The NEMO suite addresses limitations of existing GECIs by combining high dynamic range with fast kinetics, yielding substantially higher SBR and SNR across diverse preparations, from HEK293 cells to neurons in vitro, ex vivo, and in vivo. Mechanistically, enhanced DR arises from both suppressed apo anionic fluorescence and increased brightness upon Ca^2+ binding. Superior photostability allows stronger illumination to offset lower basal brightness when needed. Ratiometric excitation (F490/F405) and photochromism-enabled iPEAQ extend NEMOs into quantitative biosensors for absolute [Ca^2+] measurements, overcoming a key drawback of intensiometric sensors. In neuronal applications, NEMOf delivers rapid responses rivaling or surpassing fast GECIs while maintaining large DR, supporting detection of single APs and high-frequency activity without saturation. In vivo imaging reveals stronger and more robust responses than GCaMP6 variants even under non-optimal excitation, suggesting further gains with optimized wavelengths. Collectively, the data validate NEMOs as sensitive, versatile indicators that improve resolution of Ca^2+ signaling dynamics and broaden experimental capabilities, including multiplexing with cyan fluorescence and applications in plant biology.

The authors present NEMO, a toolkit of mNeonGreen-based GECIs engineered to provide large dynamic ranges (>100-fold for several variants), high sensitivity, and fast kinetics. NEMOs outperform state-of-the-art GCaMP6 and NCaMP7 indicators in SBR/SNR, detect single action potentials with higher fidelity, maintain linear responses up to high stimulation frequencies, and enable absolute Ca^2+ quantification via ratiometric and photochromic strategies. They exhibit superior photostability and compatibility with strong illumination, making them suitable for in vivo and subcellular imaging in mammals and plants.
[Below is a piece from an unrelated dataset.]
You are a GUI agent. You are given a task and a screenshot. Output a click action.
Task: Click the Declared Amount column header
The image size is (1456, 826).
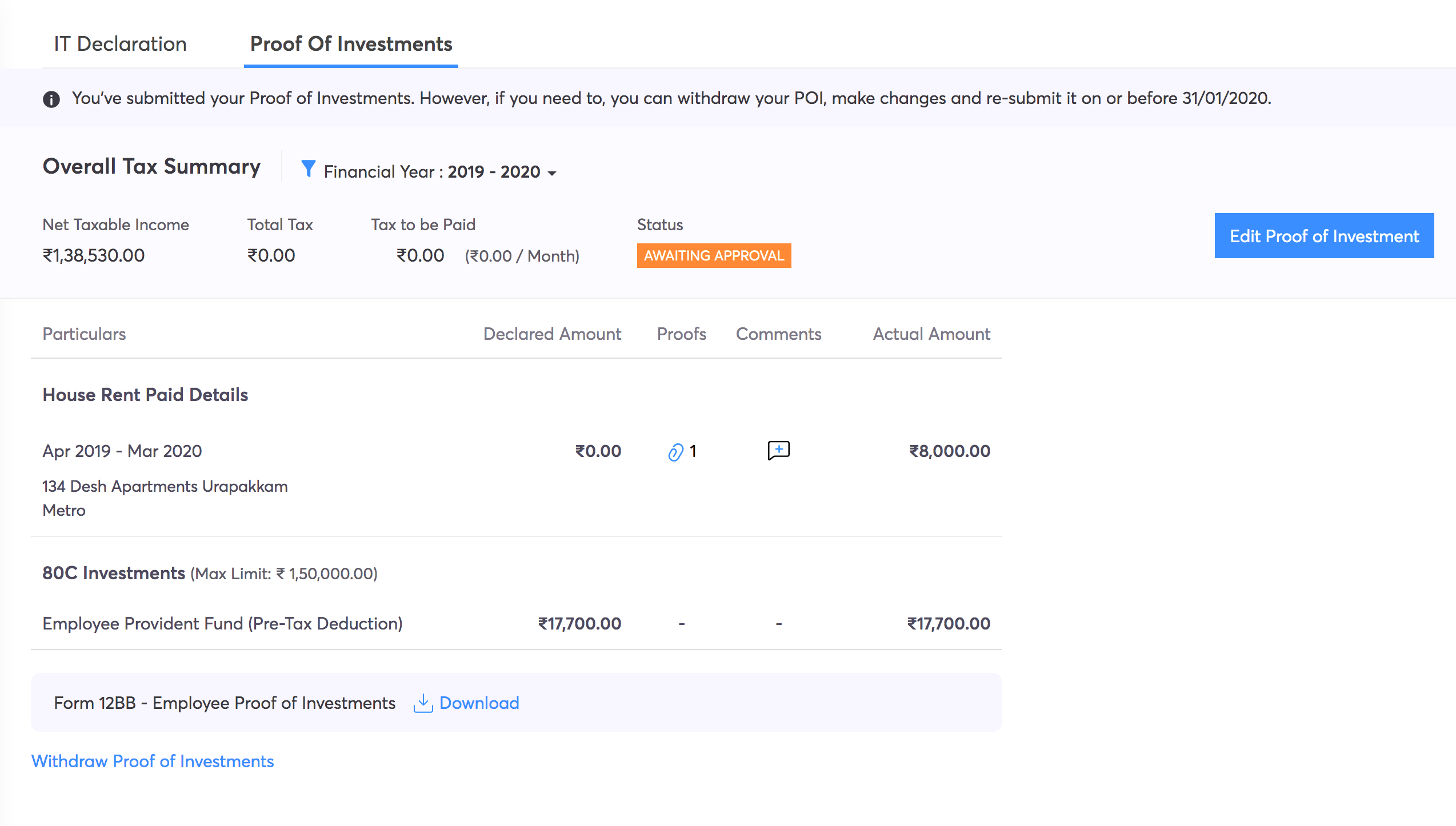click(x=552, y=334)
Future work could optimize excitation conditions (e.g., 980 nm two-photon), further investigate the cellular factors enhancing in-cell DR (macromolecular crowding/reducing environment), refine background correction methods for DR estimation, and extend NEMO colors or targeting for multiplexed and organelle-specific Ca^2+ sensing.
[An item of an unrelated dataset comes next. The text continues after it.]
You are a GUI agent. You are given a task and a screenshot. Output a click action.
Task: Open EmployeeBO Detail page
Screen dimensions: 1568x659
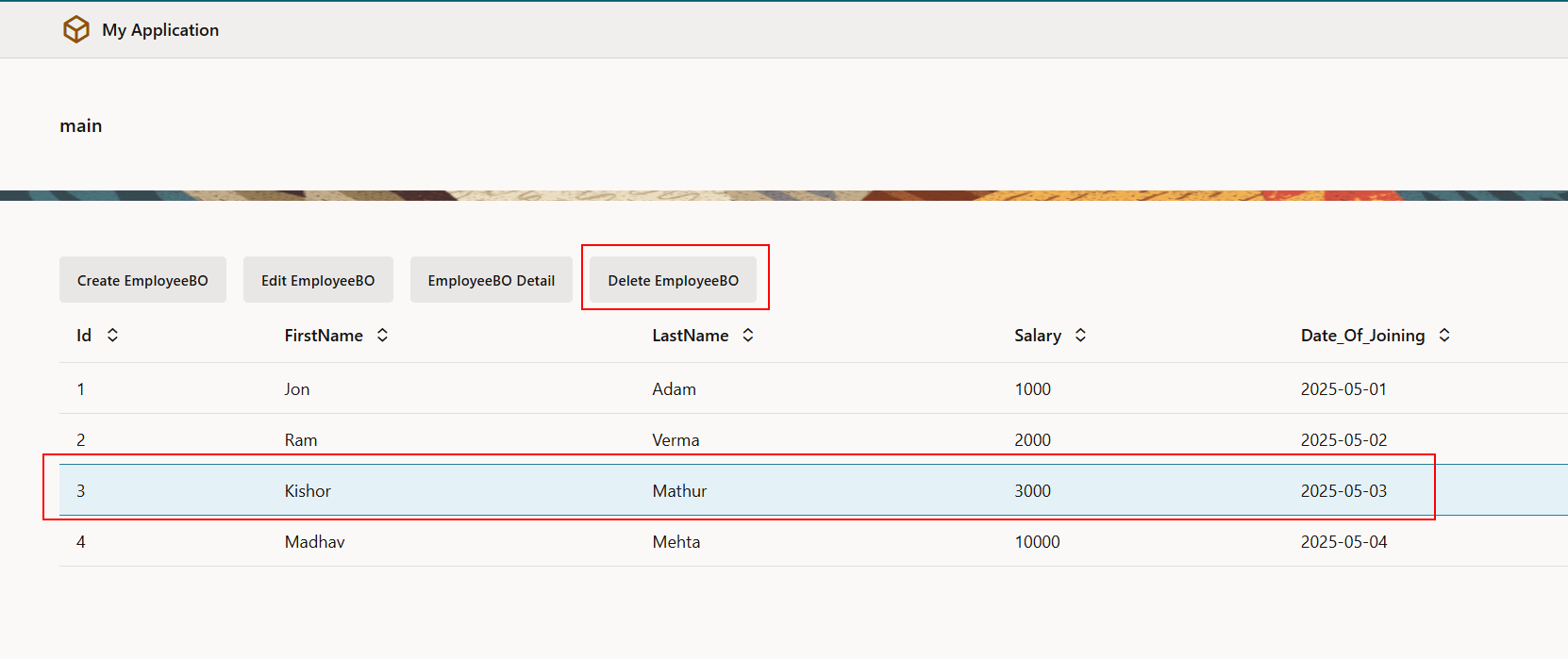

- Dynamic range estimation caveat: Very large in-cell DRs (100–300) require Fmin close to background; detector saturation and imperfect background subtraction may overestimate DR. - Basal fluorescence: Several NEMOs have lower basal brightness than GCaMP6m/NCaMP7, potentially impacting visibility without stronger illumination. - Excitation wavelength mismatch in vivo: Comparisons often used 920 nm (optimal for GCaMP, suboptimal for NEMO), potentially underrepresenting NEMO performance; conversely, near-UV (405–410 nm) excitation used for ratiometry/photochromism can reduce DR. - Whole-cell patch effects: Intracellular dilution/perturbation under patch clamp may reduce GECI signal amplitudes, complicating quantitative comparisons. - Generalizability: While robust across tested systems, performance in additional cell types, deeper brain regions, or long-term chronic imaging conditions requires further validation.